▸ **Instructions for the task**:
Rewrite all the entries below as a numbered list with one line per number, skipping any blank lines and leaving out the pictures.

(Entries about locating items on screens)

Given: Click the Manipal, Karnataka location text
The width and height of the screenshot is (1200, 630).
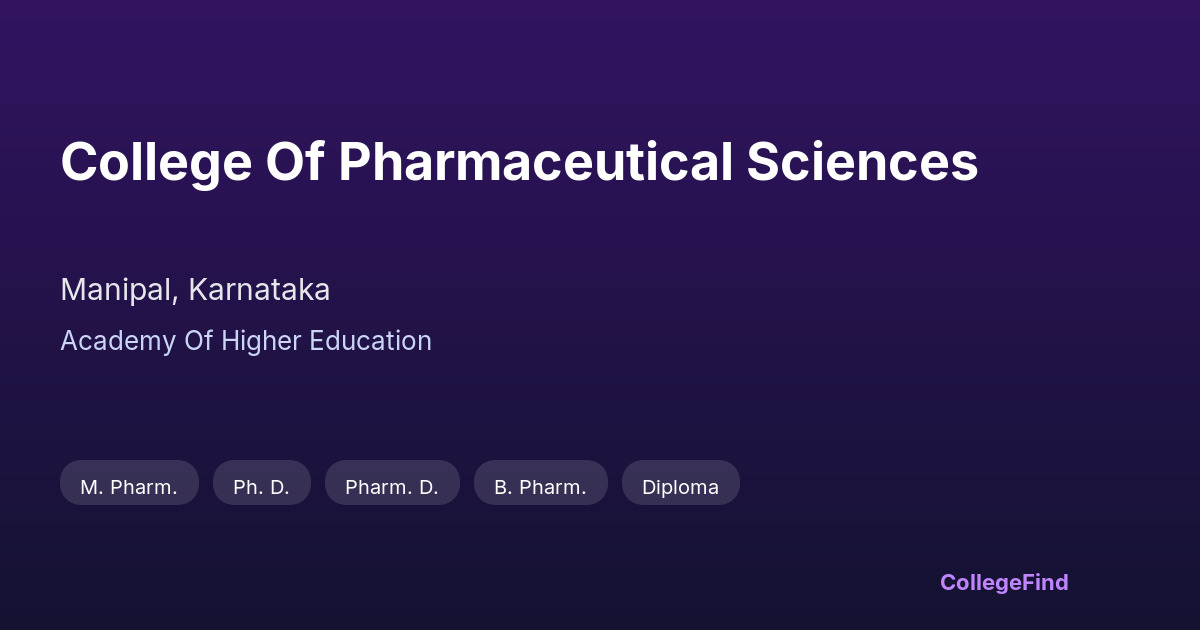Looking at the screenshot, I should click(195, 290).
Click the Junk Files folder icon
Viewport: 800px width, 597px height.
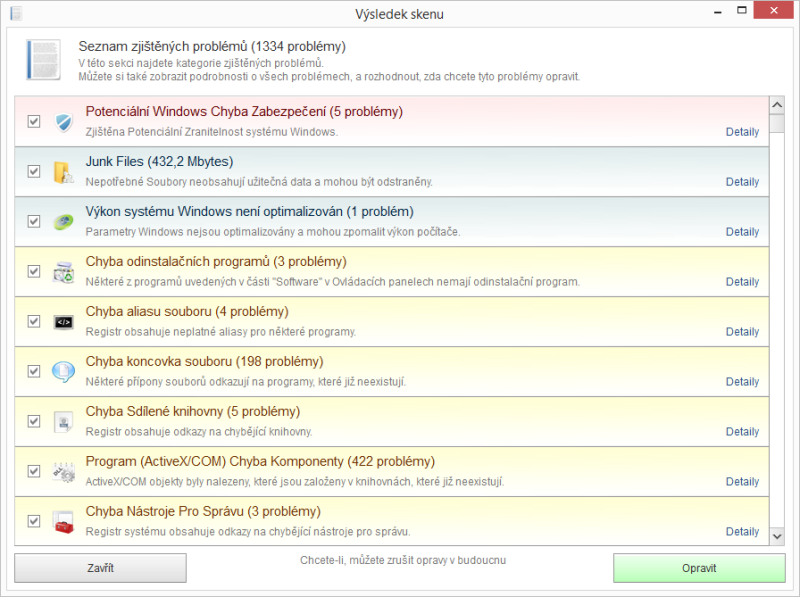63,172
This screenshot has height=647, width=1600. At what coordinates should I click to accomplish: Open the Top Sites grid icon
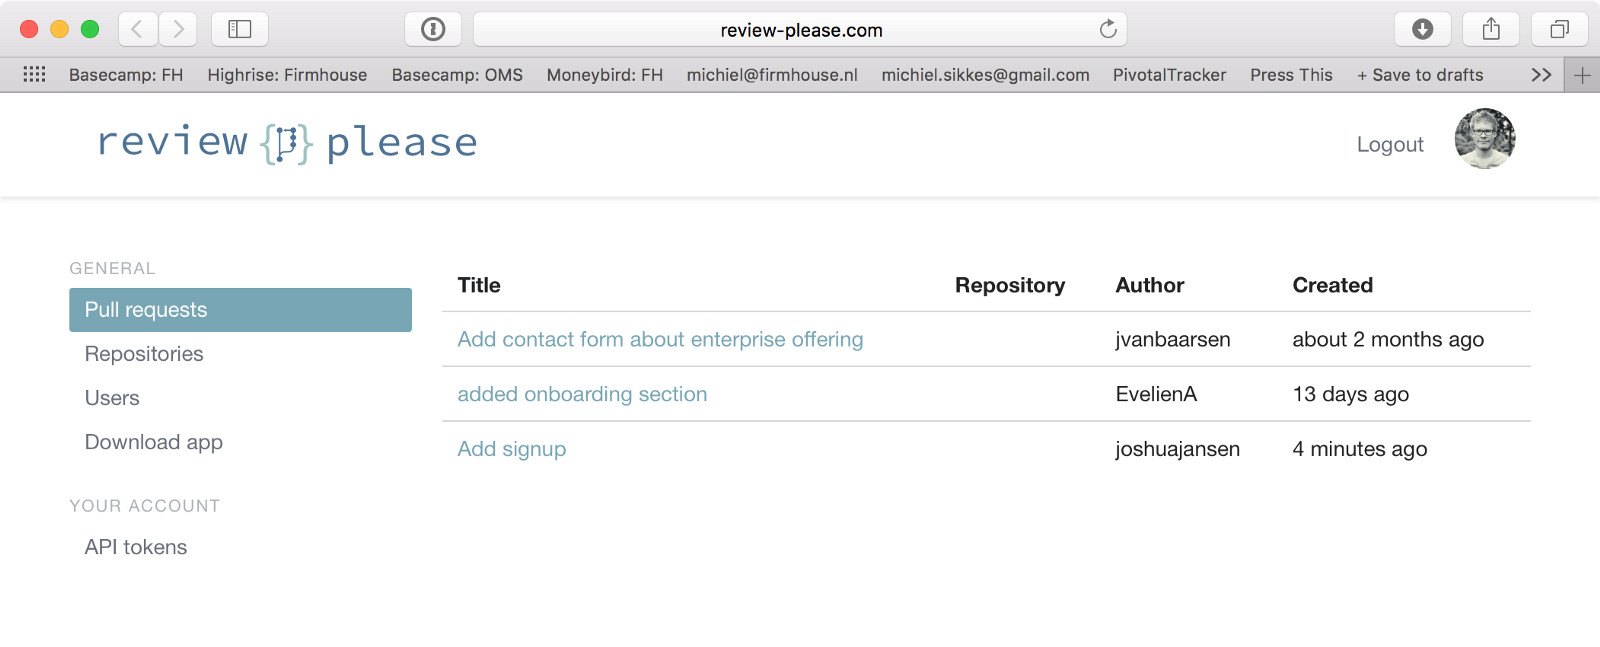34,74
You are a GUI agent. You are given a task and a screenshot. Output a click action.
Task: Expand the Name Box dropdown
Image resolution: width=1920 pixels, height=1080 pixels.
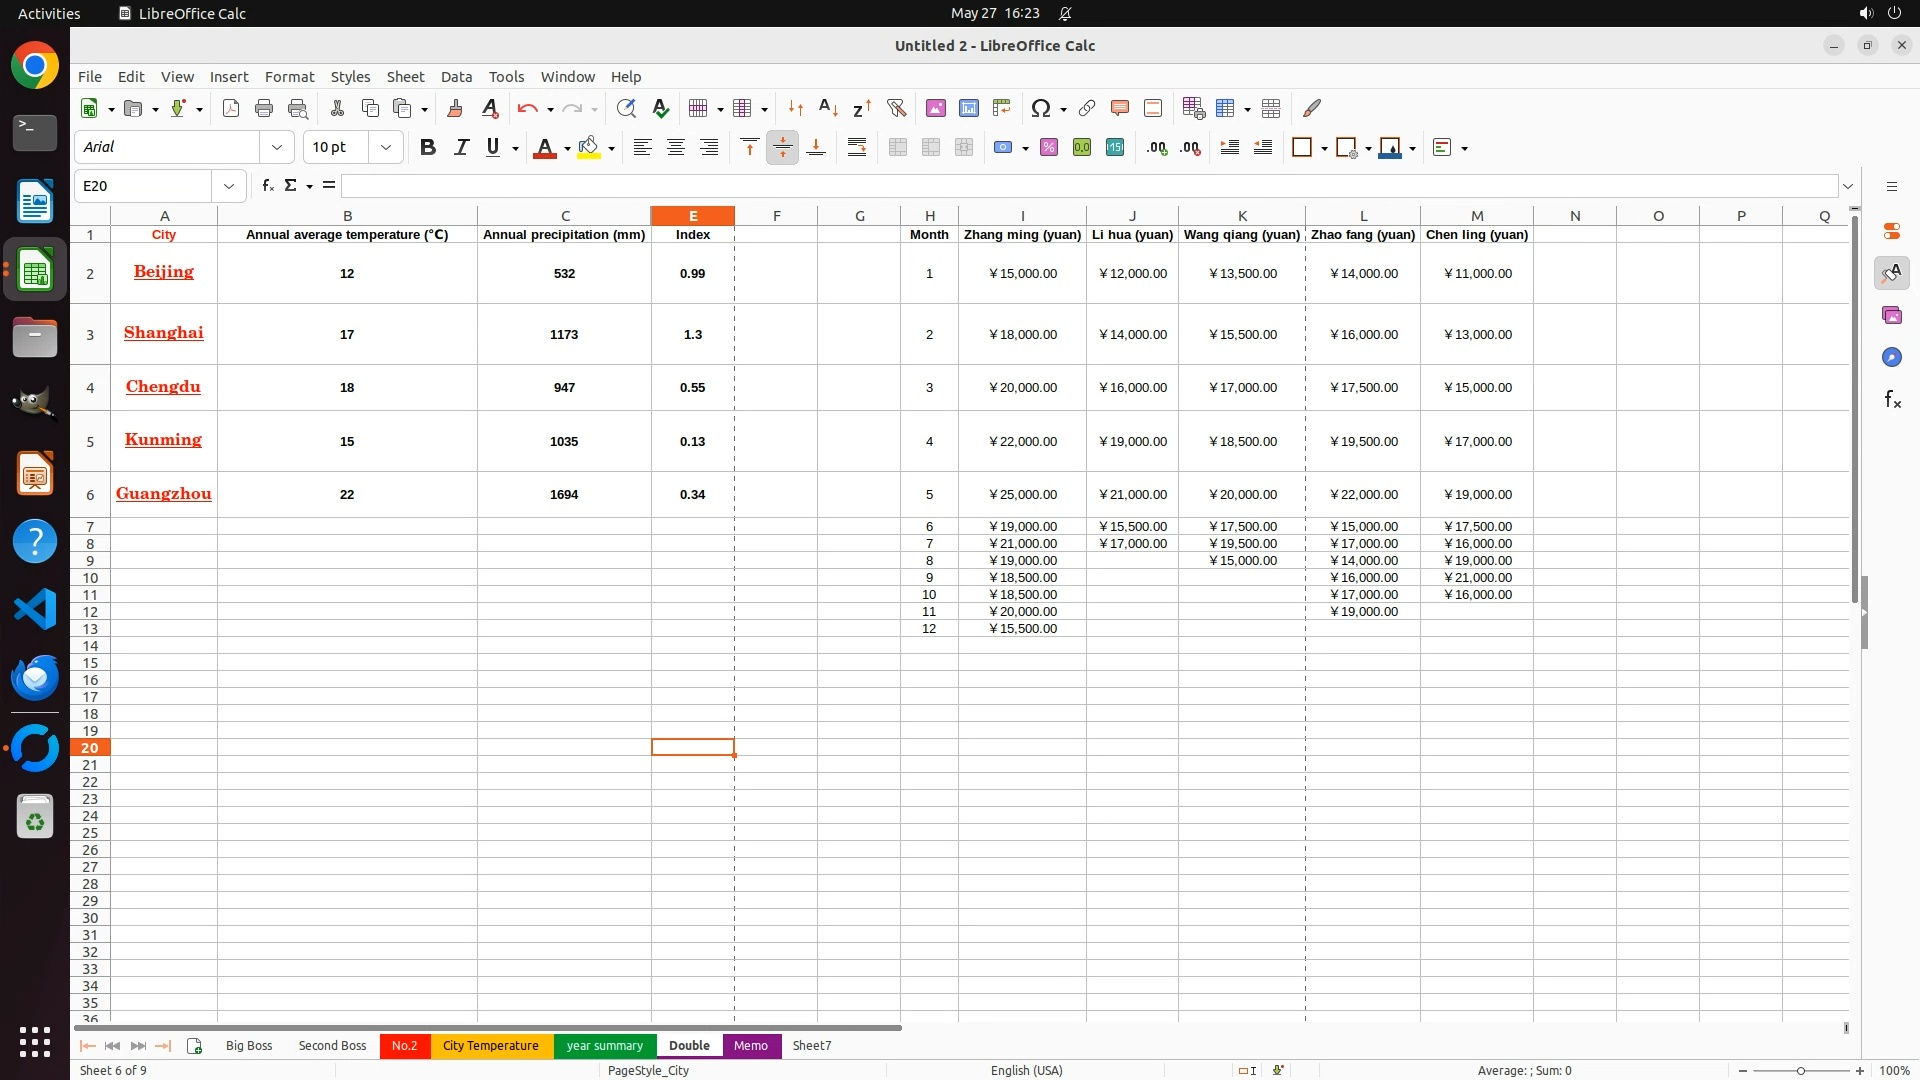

▸ **Solution for this exercise**:
1. Given: Click the Manipal, Karnataka location text
2. The width and height of the screenshot is (1200, 630).
3. Looking at the screenshot, I should click(195, 290).
4. Click the Junk Files folder icon
5. Viewport: 800px width, 597px height.
6. 63,172
7. This screenshot has height=647, width=1600. At what coordinates should I click to accomplish: Open the Top Sites grid icon
8. 34,74
9. You are a GUI agent. You are given a task and a screenshot. Output a click action.
10. Task: Expand the Name Box dropdown
11. Image resolution: width=1920 pixels, height=1080 pixels.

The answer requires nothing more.